Friday, November 9, 2012

Confessions of a Reformed Conservative

For my entire adult life, I have voted as a fiscal conservative.  I viscerally believed that the government that governs least, governs best.  Consequently, through the last few election cycles, my voting decisions have been based almost entirely on which party and candidates were most likely to support debt reduction and entitlement reform.  It will come as no surprise to anyone who knows me that I voted for Romney/Ryan this past Tuesday.

Obviously, Tuesday's election didn't go the way that I had hoped.  Elections are like that sometimes.  So be it; the people have spoken, etc., etc., etc.  Entitlement reform, while a huge deciding issue for me, was apparently not so for the majority of the American electorate.  Millions of voters showed up to vote for a party and a candidate that have consistently acted to expand entitlement programs over the past few years.  Other millions of voters stayed home because Mitt Romney was a) not socially conservative enough, b) not promising them enough free stuff, c) a really rich guy, or d) a Mormon and, by staying home, gave tacit approval to entitlement expansion.

Thinking on the results of the election, I had an epiphany:  I've been wrong.  Totally wrong.  Utterly and completely wrong.  The American electorate does not want entitlement reform; in fact they consistently and relentlessly vote against it and elect representatives who lack the will or inclination to enact reform.  I live in a society that has institutionalized entitlements and, through all these years, I've been tilting at windmills by basing my votes on entitlement reform.  It's time to step back and, finally, accept the will and apparent wisdom of the people.  Actually, I am going to do more than accept it.  I am going to embrace it like William Hurt embraced Kathleen Turner in Body Heat...which is a rather disturbing analogy now that I think about it.  Sorry...
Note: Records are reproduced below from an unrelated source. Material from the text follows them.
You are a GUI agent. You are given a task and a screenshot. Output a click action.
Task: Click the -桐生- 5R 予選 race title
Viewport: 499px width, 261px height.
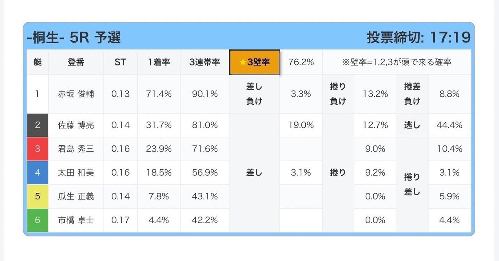coord(74,38)
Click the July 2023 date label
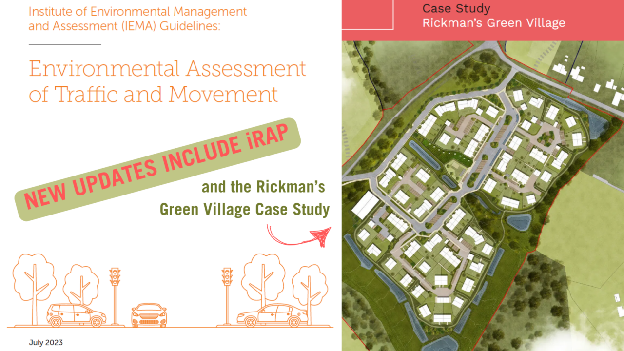The width and height of the screenshot is (624, 351). click(46, 343)
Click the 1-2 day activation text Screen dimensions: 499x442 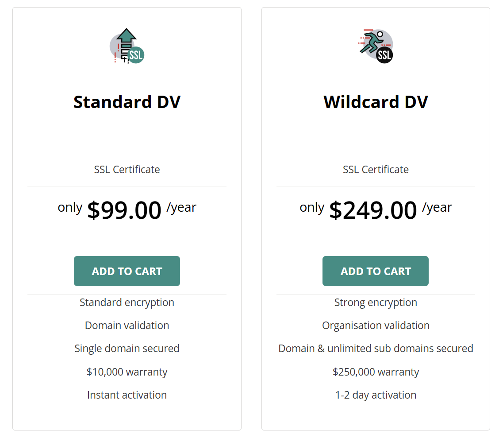tap(376, 395)
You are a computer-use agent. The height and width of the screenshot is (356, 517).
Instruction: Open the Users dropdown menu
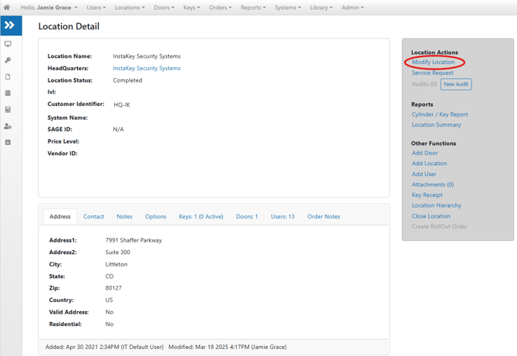coord(96,8)
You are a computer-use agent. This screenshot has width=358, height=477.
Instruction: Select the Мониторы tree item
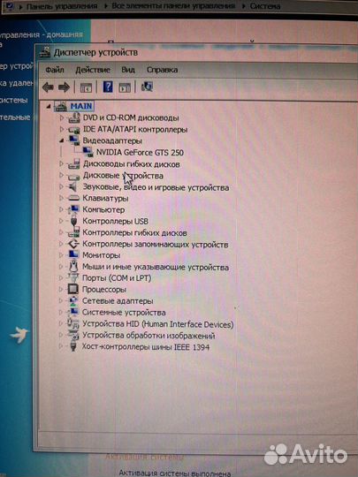(x=101, y=255)
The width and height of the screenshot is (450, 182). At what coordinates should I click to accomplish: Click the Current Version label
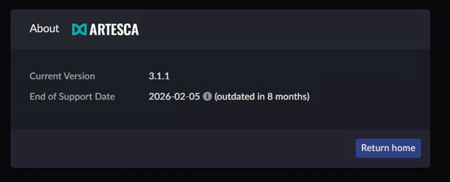[62, 76]
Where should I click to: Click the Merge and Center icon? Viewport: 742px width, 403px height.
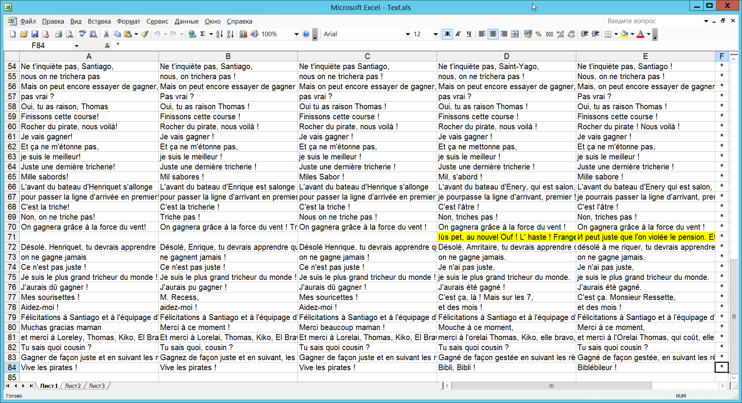click(x=515, y=34)
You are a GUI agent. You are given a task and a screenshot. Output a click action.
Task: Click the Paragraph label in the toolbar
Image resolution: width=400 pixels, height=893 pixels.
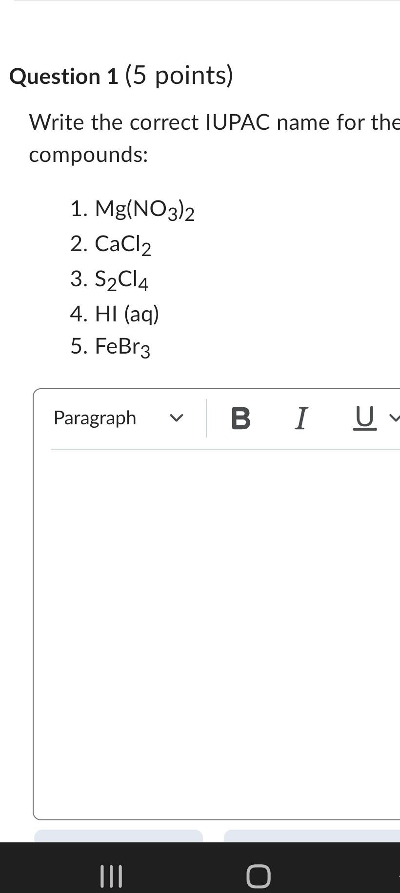pyautogui.click(x=95, y=418)
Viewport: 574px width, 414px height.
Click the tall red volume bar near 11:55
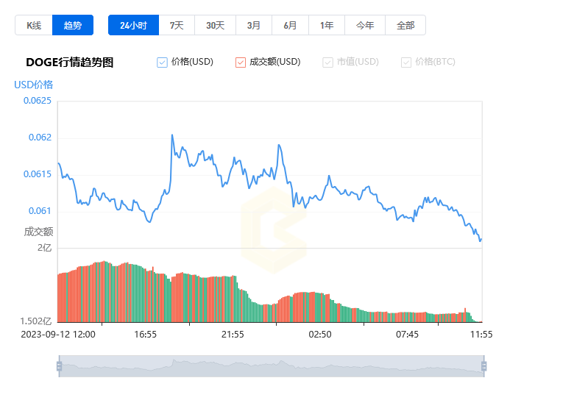465,315
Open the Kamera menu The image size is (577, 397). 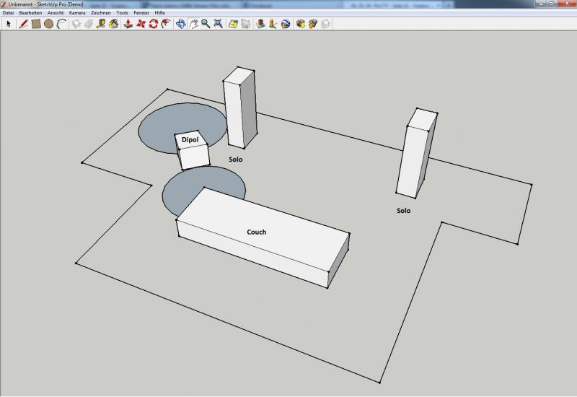pyautogui.click(x=77, y=13)
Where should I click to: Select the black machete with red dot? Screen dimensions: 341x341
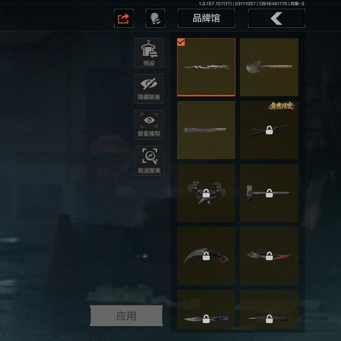[206, 130]
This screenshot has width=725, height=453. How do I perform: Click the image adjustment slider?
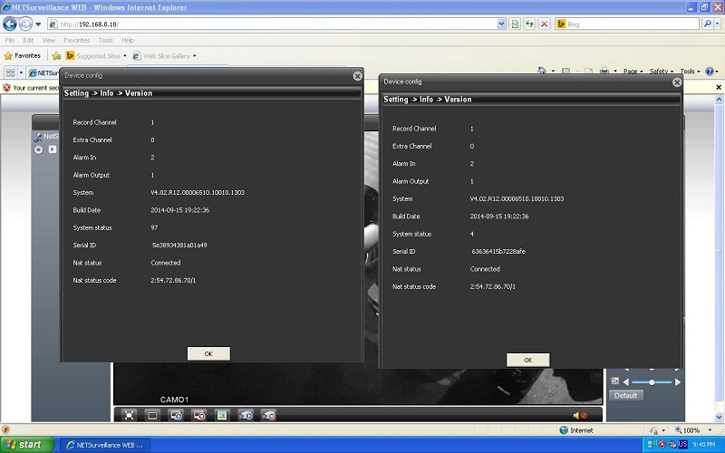(x=651, y=382)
In point of fact, supporting entitlement reform is no longer in my best interests.  I'm 58.  In four years, I will be eligible for Social Security, at which point, every month the U.S. taxpayers will send me a check that is roughly half of what I have been contributing every year since I started working.  Every month until I go down for my dirt nap, I will get a check, for doing nothing.  Since the wrath family DNA clock seems to max out at 90 or so, that's potentially a lot of scratch.  But taxpayer largess does not end there.  There's Medicare.  There's my lifetime pass into national parks and monuments.  There's the $1.25 taxpayer subsidized lunch I can get at the Henderson Senior Citizen Center.  Of course, the menu there is going to need some help.  I'd like to see an artisanal cheese plate with fresh fruit, a baguette, and a glass of Columbia Valley merlot or a brie, bacon, and tomato sandwich on lightly toasted six-grain bread with a pint of a nice hoppy IPA served up on a daily basis.  No matter, once my fellow seniors and I organize a few "Henderson feeds their senior citizens dog food" protests, I'm sure the city fathers will come around...it's not like its their money after all.  They'll just get more from the taxpayers.  Also, there must be a free Obamaphone program for seniors.  If not, I'll join AARP - they've been bugging me to join for, like, eight years now - and get them to make that happen.  Oh...and that comes with unlimited data, right?  I gotta be able to use my tablet when I'm having my subsidized lunch down at the Senior Center, don'tcha know?

Food stamps!  Oh, hell...I almost forgot about food stamps.  I'm going to freaking wear out the magnetic strip on my EBT card....and I'm not talking frozen pizzas here.  Look for my column in Bon Appettit, "The EBT Gourmet".

Oh...and all the young people who turned out of support a second term for our President?  You might want to think about a second job.  Actually, you'll probably need a third one, too, since part-time jobs are going to become the rule when Obamacare kicks in.  Can you do that for me?  Yeah, um, thanks...I'll buy you a (subsidized) lunch sometime.

...and then there's my mortgage.  I've been making mortgage payments for thirty years; never missed a payment, never even paid one late.  In another age, this statement would have been a point of pride, but now it's a confession of just being plain stupid.  Mortgage payments are optional these days.  I'll leave it to the administration and their pals in the mega-banks to conjure up whatever fiscal fantasy they need to keep this senior citizen on a fixed income from being foreclosed.  In the meantime, my current mortgage payment will pretty handily cover the lease and insurance on an Audi R8.  Sweet.  Thank you, Mr. President.

Yes, intellectually, I still understand that this entire system is unsustainable and becomes increasingly unsustainable as fewer people are working and more are opting for living off government largesse.  At some point, to quote Jim Morrison, "...the whole shit house goes up in flames."  I just figure that I might as well live in a nice shit house - that I don't pay for - before someone throws in the match.